The distinct architectures of HPV insertions are also detected in circulating DNA

The above case studies utilised DNA from biopsy samples, allowing the identification of pertinent personalised genomic biomarkers. However, a tumour biopsy is an invasive procedure as compared with taking a blood sample. For the same reason, the analysis of circulating tumour DNA (ct-DNA) samples would also be preferable for the optimal follow-up of patients during and after treatment. Therefore, we investigated whether our Capture-HPV method could also detect the HPV integration signature biomarkers from blood samples. We analysed the ctDNA (Materials and Methods) of serum specimens taken at the time of diagnosis in five patients in which the 2J-COL (cases 5,7), 2J-NL (cases 18,20) and MJ-CL (case 29) signatures had been found, respectively. Capture-HPV from serum/plasma specimens was conducted as for biopsies (Materials and Methods) and yielded numerous HPV and viral–human hybrid NGS reads. Most importantly, the same viral-junction patterns were identified in the blood and tumour samples from each patient (Supplementary Figure S3). Furthermore, as for the biopsies, the coordinates of the paired junction reads delineate the associated chromosomal rearrangement at the HPV insertion site. Thus, the Capture-HPV approach is a powerful and robust method to detect HPV and characterise its genotype, physical status and integration loci, as well as the coordinates of the associated structural alterations. It should be emphasised, that the detection of ct-DNA by Capture-NGS does not require prior analysis of the matched tumour specimen to identify the desired tumour-specific molecular biomarkers.

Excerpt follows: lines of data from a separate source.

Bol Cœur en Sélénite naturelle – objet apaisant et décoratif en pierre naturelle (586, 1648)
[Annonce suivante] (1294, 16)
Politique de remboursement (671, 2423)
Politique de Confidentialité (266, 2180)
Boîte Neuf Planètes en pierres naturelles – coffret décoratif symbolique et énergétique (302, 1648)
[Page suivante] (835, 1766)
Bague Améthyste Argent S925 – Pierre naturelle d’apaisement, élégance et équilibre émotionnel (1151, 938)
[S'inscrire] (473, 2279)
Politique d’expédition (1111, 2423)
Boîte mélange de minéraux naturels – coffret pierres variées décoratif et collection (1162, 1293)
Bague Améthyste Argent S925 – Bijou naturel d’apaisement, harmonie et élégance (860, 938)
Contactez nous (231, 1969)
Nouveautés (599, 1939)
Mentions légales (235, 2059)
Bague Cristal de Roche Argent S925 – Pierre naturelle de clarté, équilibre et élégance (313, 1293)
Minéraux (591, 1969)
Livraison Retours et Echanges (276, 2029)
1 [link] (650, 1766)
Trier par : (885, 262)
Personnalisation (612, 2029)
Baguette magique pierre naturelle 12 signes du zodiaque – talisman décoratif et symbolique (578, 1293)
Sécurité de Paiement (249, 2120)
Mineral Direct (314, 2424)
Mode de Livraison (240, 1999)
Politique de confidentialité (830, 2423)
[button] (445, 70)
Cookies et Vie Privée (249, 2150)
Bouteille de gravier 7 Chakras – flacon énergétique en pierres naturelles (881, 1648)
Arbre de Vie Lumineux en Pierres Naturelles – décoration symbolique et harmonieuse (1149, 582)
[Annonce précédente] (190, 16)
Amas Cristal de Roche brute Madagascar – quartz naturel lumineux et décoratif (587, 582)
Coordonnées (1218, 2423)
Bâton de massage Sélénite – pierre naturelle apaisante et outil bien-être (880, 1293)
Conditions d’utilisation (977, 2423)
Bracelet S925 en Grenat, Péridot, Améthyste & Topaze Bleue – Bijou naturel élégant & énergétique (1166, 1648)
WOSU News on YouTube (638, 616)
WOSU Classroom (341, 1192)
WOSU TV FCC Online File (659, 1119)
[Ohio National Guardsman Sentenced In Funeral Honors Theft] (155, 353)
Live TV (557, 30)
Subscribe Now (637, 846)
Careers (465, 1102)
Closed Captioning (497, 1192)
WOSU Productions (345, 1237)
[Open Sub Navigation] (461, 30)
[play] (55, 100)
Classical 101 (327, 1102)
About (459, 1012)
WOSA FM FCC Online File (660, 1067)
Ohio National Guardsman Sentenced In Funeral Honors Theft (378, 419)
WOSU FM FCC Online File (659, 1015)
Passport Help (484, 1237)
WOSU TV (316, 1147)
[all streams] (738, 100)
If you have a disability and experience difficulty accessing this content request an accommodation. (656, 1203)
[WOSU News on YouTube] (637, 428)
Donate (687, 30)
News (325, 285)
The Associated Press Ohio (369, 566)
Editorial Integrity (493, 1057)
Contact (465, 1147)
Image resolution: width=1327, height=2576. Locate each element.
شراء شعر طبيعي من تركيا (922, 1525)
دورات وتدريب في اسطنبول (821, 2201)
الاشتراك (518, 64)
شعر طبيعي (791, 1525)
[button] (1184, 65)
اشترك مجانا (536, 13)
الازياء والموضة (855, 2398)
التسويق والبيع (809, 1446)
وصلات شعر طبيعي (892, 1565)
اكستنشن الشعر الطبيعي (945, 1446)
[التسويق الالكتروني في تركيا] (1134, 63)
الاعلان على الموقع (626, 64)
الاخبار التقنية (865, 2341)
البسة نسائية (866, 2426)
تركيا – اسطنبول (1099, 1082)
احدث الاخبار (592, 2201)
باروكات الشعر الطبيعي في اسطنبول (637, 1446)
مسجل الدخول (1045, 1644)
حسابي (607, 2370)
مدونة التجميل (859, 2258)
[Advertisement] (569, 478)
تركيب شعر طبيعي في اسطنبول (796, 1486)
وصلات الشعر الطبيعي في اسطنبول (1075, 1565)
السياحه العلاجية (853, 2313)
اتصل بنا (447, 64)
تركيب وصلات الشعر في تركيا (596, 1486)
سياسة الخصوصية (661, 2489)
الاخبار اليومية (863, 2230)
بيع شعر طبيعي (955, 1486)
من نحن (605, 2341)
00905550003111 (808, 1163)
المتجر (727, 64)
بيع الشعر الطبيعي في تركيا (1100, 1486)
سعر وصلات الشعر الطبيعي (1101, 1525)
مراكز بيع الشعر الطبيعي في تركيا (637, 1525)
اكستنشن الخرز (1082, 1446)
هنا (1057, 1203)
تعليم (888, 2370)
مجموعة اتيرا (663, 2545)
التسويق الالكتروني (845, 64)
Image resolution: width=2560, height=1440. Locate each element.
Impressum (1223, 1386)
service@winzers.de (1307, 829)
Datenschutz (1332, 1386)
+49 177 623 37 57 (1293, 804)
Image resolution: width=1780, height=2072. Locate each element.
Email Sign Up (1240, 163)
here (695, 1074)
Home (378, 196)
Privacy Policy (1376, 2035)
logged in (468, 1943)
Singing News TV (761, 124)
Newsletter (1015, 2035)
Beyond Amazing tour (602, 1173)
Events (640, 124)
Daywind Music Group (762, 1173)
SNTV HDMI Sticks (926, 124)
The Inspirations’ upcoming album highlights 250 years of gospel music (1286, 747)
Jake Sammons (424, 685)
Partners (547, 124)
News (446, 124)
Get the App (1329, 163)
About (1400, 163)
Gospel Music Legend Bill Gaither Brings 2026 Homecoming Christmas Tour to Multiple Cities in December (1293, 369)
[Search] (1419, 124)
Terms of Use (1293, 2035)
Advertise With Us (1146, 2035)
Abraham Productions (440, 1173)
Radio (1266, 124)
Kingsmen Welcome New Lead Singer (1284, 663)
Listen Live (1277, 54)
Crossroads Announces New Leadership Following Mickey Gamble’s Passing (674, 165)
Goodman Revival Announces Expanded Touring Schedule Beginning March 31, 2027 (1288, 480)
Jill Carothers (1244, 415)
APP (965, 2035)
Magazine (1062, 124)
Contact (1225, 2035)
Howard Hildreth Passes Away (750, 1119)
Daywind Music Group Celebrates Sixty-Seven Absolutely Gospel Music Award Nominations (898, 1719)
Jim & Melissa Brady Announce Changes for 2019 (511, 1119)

Viral load and integration patterns

The viral load was measured with two different methods. Classically by quantitative PCR of the E7 gene copy number (Supplementary Table S2) but also from the quantitative analysis of the NGS coverage per nucleotide of the HPV genome and three house-keeping control genes (GAPDH, KLK3 and RAB7A) captured in the same tube of probes (Materials and Methods). As illustrated in Supplementary Figure S4A, both methods correlate very well (R2=0.93 and R2=0.87 for the 454 and Illumina sequenced samples, respectively). Also, the quantitative analyses of the reads led us to observe a positive correlation between the integration signature pattern and the absolute number of purely viral reads detected (Supplementary Figure S4B, R2=0.61). The lowest number of reads (mean 16,559 reads per sample) was observed in cases with two junctions (2J-COL and 2J-NL), and increases (mean 90,754) in tumours with multiple junctions (MJ-CL and MJ-SC). The highest number of reads (mean of 181,742) was observed in the EPI cases, a feature indicating a high copy episomal HPV content, consistent with the high viral load also detected by quantitative PCR (Supplementary Table S2, Supplementary Figure S4B).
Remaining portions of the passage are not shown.